Certo, a meno che non si voglia mantenere la produttività all’interno dei campi agricoli, del tessile e delle miniere nei campi di prigionia, senza dover pagare, mantenere, ma potendone abusare senza spiegazioni.

In uno Stato dove ogni anno non si raggiunge la produttività necessaria a sfamare l’intero Paese. Dove la maggior parte della popolazione è denutrita, affamata. Dove l’individuo si vede pestare ogni singolo centimetro di quella dignità che noi occidentali definiamo libertà.
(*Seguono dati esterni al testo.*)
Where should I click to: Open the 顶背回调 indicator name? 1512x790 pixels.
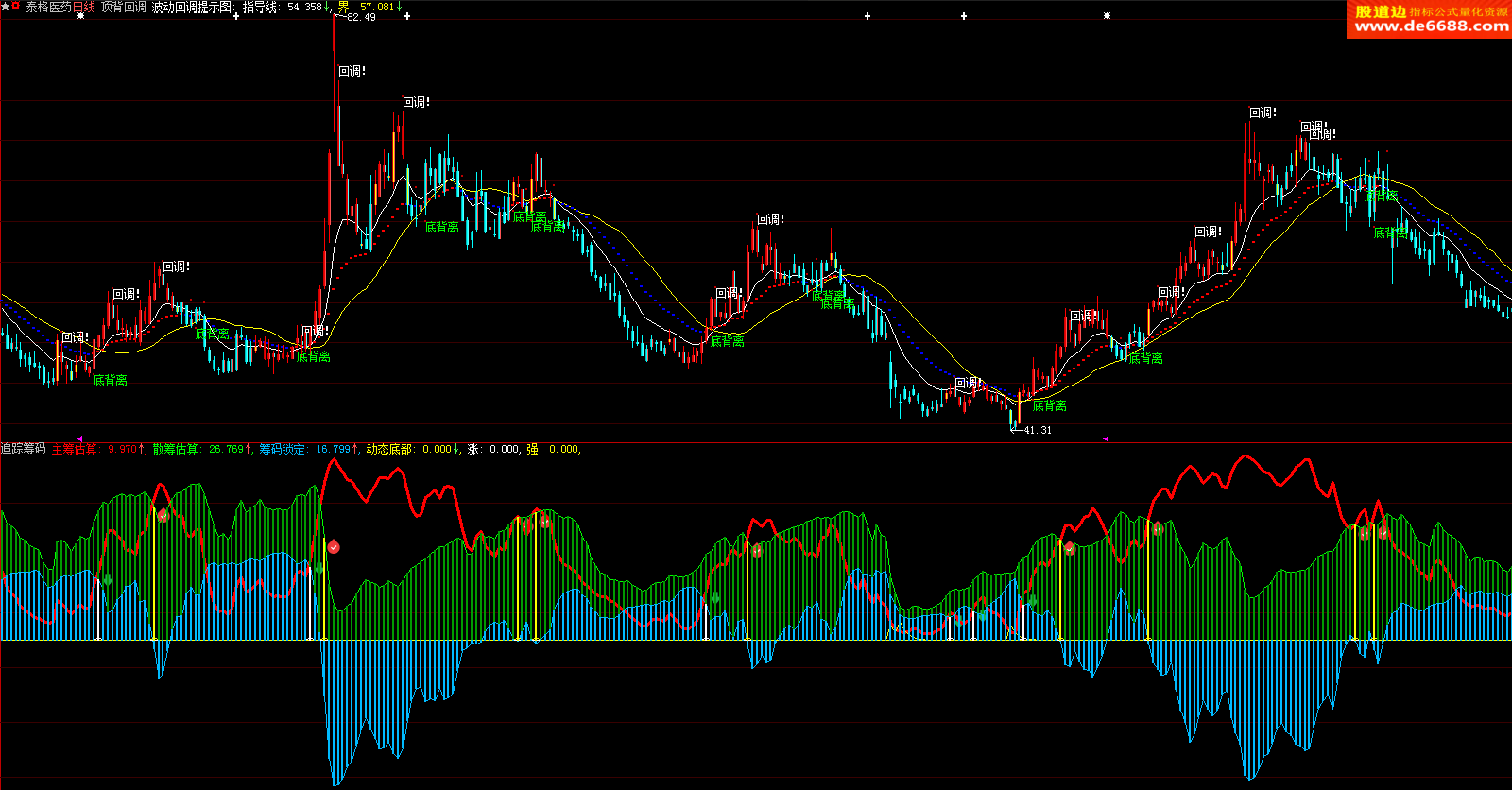point(123,7)

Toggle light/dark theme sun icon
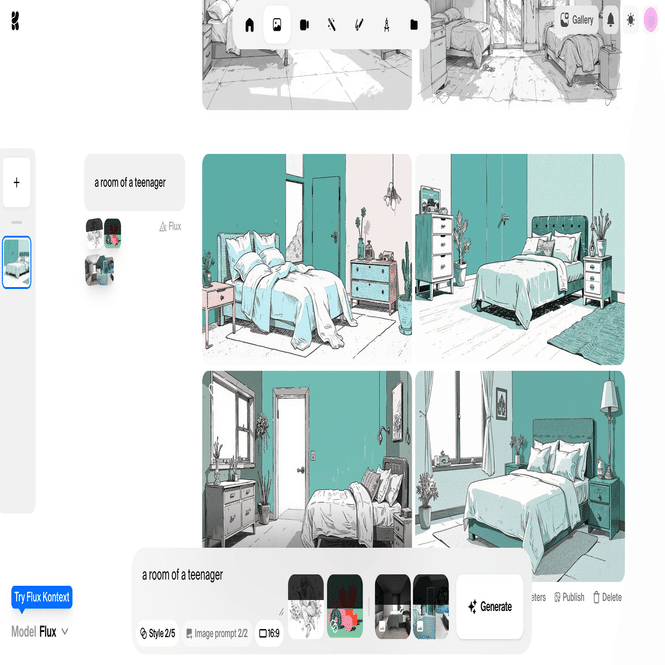(x=631, y=20)
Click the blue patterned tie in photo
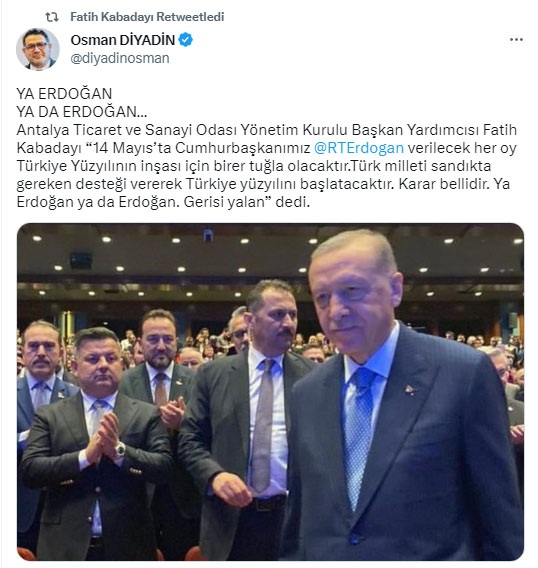 (x=358, y=435)

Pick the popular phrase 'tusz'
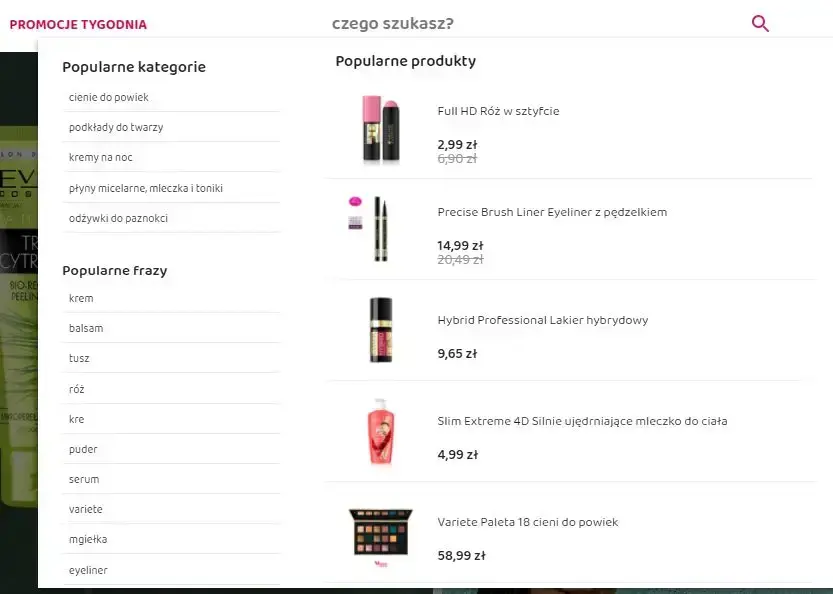coord(79,358)
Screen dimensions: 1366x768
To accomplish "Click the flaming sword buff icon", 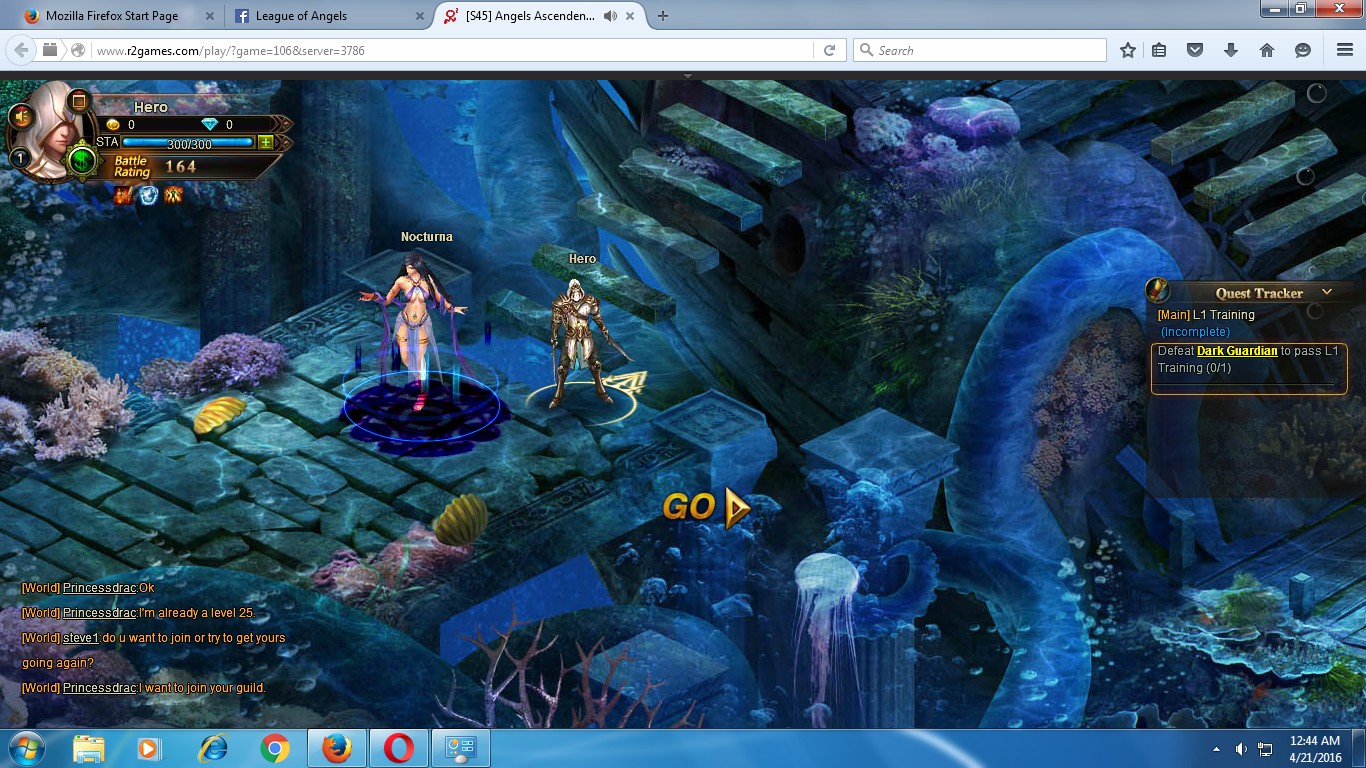I will 124,194.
Alcuni di quei prigionieri non l’hanno mai vista e mai la vedranno, la libertà.

 

Vi lascio con questo breve estratto da Fuga dal Campo 14 durante il quale Shin, dopo tre giorni di torture nella sua cella, viene portato nella stanza “in fondo al corridoio” della prigione sotterranea.

 

Il quarto giorno gli aguzzini non indossavano più divise (…) Shin li incontrò in un’officina meccanica. (…) Da un piccolo argano sul soffitto scendeva una catena. Sulle pareti, dei ganci reggevano un martello, un’ascia, delle pinze e mazze di varie forme e dimensioni. (…)

Interrogatore capo: «Come ci si sente ad essere in questa stanza?»

Shin non riuscì a rispondere.

Interrogatore capo: «Te lo chiedo un’ultima volta (…) Cosa avevano intenzione di fare tuo padre, tua madre e tuo fratello, dopo la fuga?»

Shin: «Non lo so…veramente.»

Interrogatore capo: «Se dici la verità adesso, ti salvi. Altrimenti ti uccido. Chiaro? (…) ci sono andato piano con te perché sei solo un moccioso (…) Ma non mettere alla prova la mia pazienza.»

Shin di nuovo non fu in grado di dire nulla.

Interrogatore capo: «Ora basta…questo figlio di puttana va punito.»

(…) lo circondarono e gli tolsero i vestiti. Gli strinsero i ceppi intorno alle caviglie e li fissarono alla catena appesa al soffitto. L’argano si mise in moto (…) .

 

Ogni anno un certo numero di prigionieri viene giustiziato davanti a tutti, mentre altri vengono picchiati a morte o assassinati da guardie con totale licenza di violenza ed abusi.